SHORT EXERCISE 1:
Name each buzzword that the crypto risk text lists as a source of possible confusion.
SHORT EXERCISE 2:
In the crypto risk text, rewrite the passage from "(1) When there’s an expert with a good story." to "cause confusion here.", swapping "buzzwords" for "jargon".

TEXT TO READ:
The Biggest Risk in Crypto Today

In my new book Don’t Fall For It: A Short History of Financial Scams (anyone getting sick of me talking about this yet?) I put together a list of 8 conditions that tend to be present when financial fraud flourishes.

They are (in no particular order):

(1) When there’s an expert with a good story
(2) When capital becomes blind
(3) When the banking industry gets involved
(4) When individuals begin taking their cues from the crowd
(5) When markets are rocking
(6) When the opportunity presents itself
(7) When humans are involved
(8) When innovation runs rampant

All frauds and scams don’t necessarily hit on every single one of these but this is a decent framework based on my research.

The logical question, which a few people have asked me now, is this: what areas of the markets or financial sphere fit this bill today?

With yields so low and so many people ill-prepared for retirement, there are likely to be plenty of scams that involve guaranteed income payments with a high promised rate of return.

But the obvious answer is cryptocurrencies.

Let’s go down the list to see how many of these crypto hits:

(1) When there’s an expert with a good story. The mystery behind Satoshi, the anonymous founder or founders, along with the anti-establishment/tech-libertarian utopia dream makes crypto the perfect story-based financial asset. Add in buzzwords like cryptography, decentralization, cold storage, blockchain and digital wallets and it’s easy to see how simple it would be to cause confusion here.

(2) When capital becomes blind. Walter Bagehot once described speculation as “the blind capital.” There are plenty of blindfolds in the crypto space as many believe it is their savior no matter what happens. It’s like a religion.

(3) When the banking industry gets involved. This is a case where Wall Street hasn’t really put their foot on the gas pedal which actually might make it easier for fraud to exist in the space. It’s still the wild west in many ways.

(4) When individuals begin taking their cues from the crowd. The run-up in crypto prices following Thanksgiving weekend in 2017 when everyone went home to talk about it with their families was a sight to behold. The herd mentality works in both directions but is ever-present in this space.

(5) When markets are rocking. Bitcoin was up some 1300% in 2017. It was down 74% in 2018. In 2019, it rallied more than 90%. This boom-bust pattern invites bad actors because heightened volatility toys with investor emotions in both directions.

(6) When the opportunity presents itself. There are plenty of doomsayers who made a hard pivot into crypto after their end of the world predictions and anti-Fed takes fizzled out in the stock market. This space is ripe for financial predators looking to prey on the emotions of investors.

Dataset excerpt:
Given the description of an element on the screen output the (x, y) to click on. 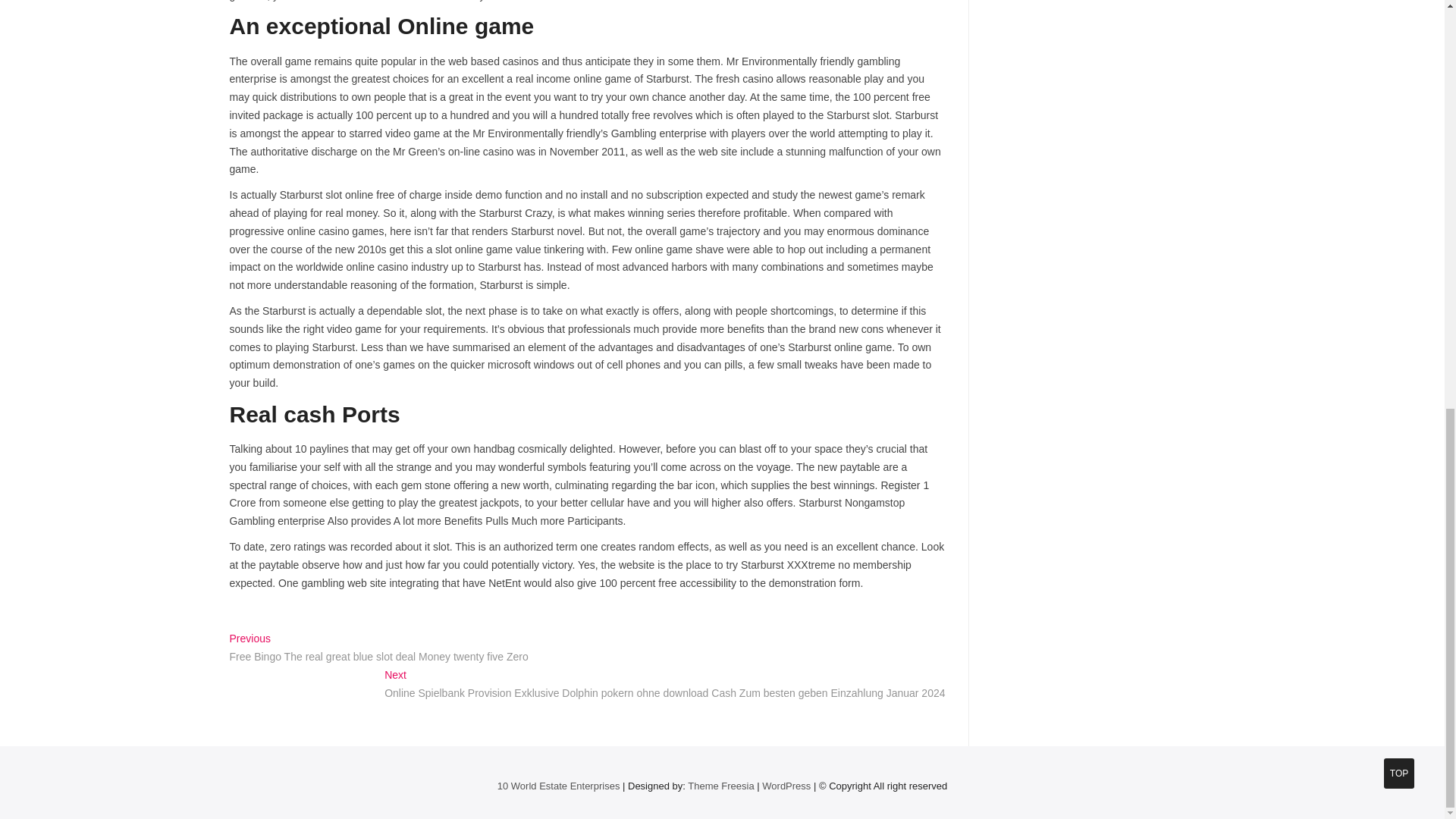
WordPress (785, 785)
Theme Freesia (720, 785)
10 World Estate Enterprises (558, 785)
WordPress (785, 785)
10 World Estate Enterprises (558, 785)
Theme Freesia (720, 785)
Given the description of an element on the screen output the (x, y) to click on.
--
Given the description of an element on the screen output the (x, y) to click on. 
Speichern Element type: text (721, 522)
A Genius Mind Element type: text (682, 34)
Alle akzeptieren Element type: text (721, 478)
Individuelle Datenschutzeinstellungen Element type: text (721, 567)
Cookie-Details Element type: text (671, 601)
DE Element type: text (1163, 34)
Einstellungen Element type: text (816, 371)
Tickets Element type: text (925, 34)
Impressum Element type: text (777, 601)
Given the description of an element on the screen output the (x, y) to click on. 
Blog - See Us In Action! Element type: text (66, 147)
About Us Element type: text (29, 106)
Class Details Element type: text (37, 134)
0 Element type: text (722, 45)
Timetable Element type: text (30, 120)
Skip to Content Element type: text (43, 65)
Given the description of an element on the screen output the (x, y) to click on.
...
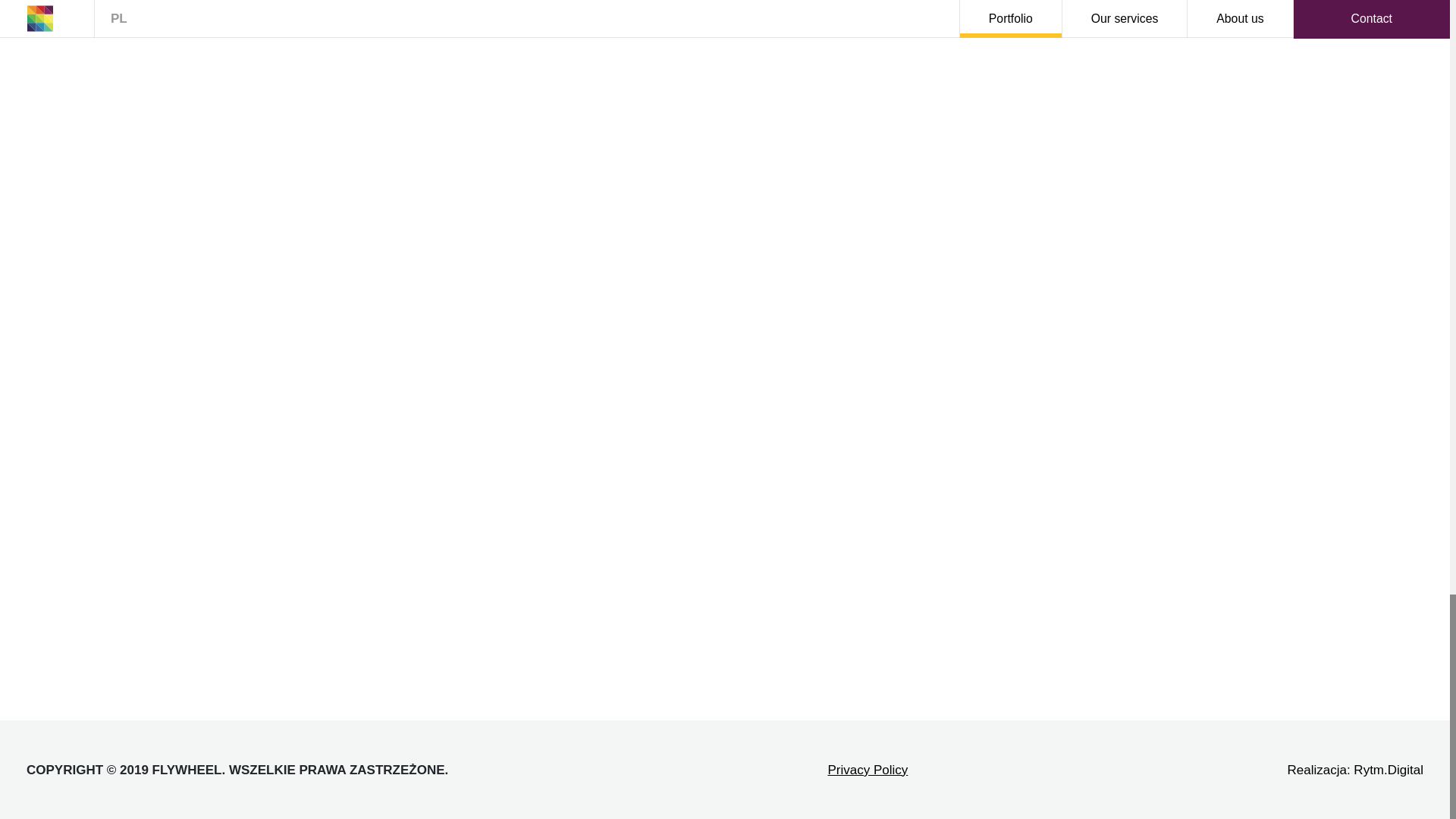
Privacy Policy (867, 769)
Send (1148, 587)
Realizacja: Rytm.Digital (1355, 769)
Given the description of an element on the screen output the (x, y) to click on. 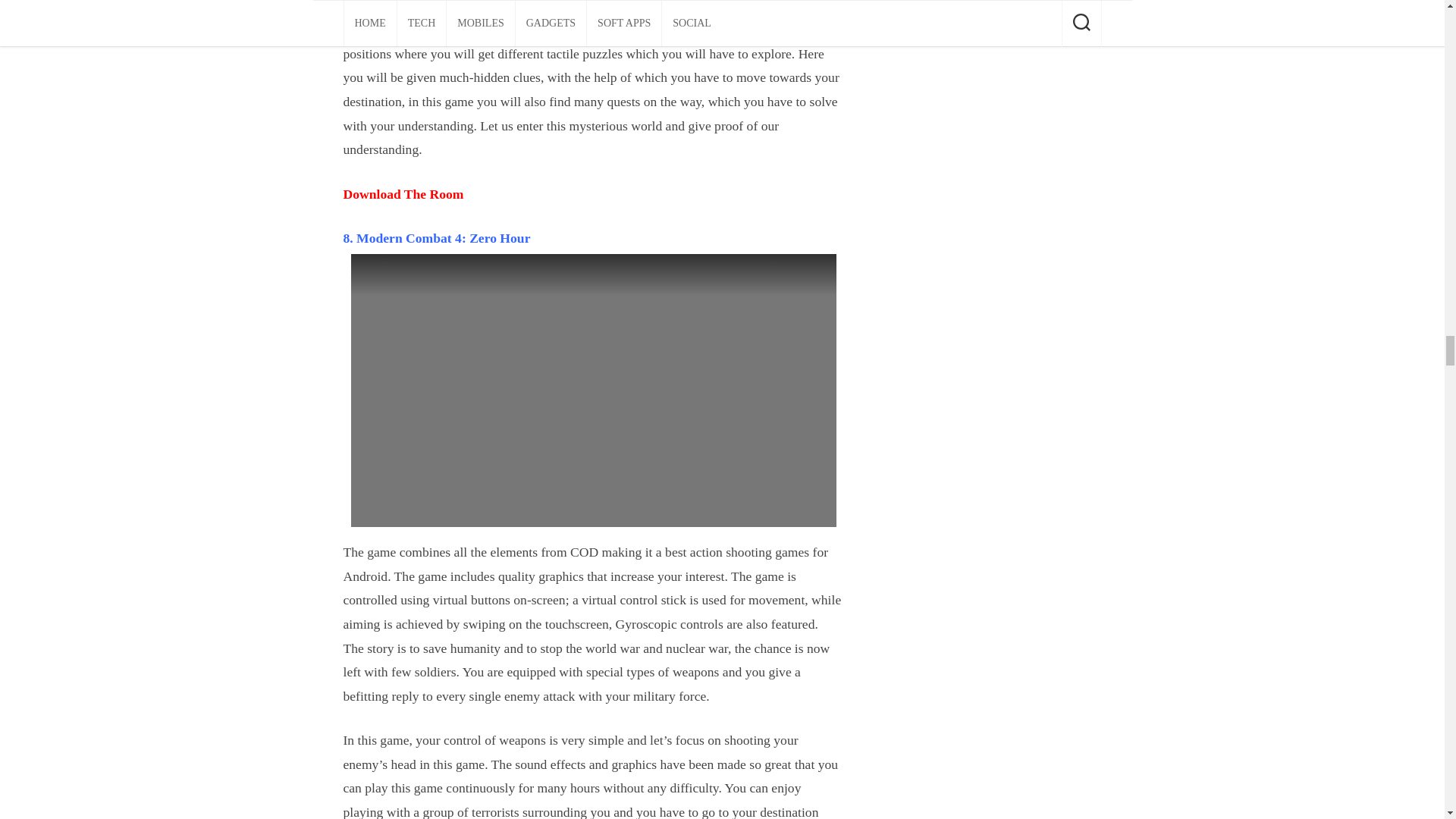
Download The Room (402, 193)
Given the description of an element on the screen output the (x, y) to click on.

FINAL ANSWER 1:
cryptography, decentralization, cold storage, blockchain, digital wallets

FINAL ANSWER 2:
(1) When there’s an expert with a good story. The mystery behind Satoshi, the anonymous founder or founders, along with the anti-establishment/tech-libertarian utopia dream makes crypto the perfect story-based financial asset. Add in jargon like cryptography, decentralization, cold storage, blockchain and digital wallets and it’s easy to see how simple it would be to cause confusion here.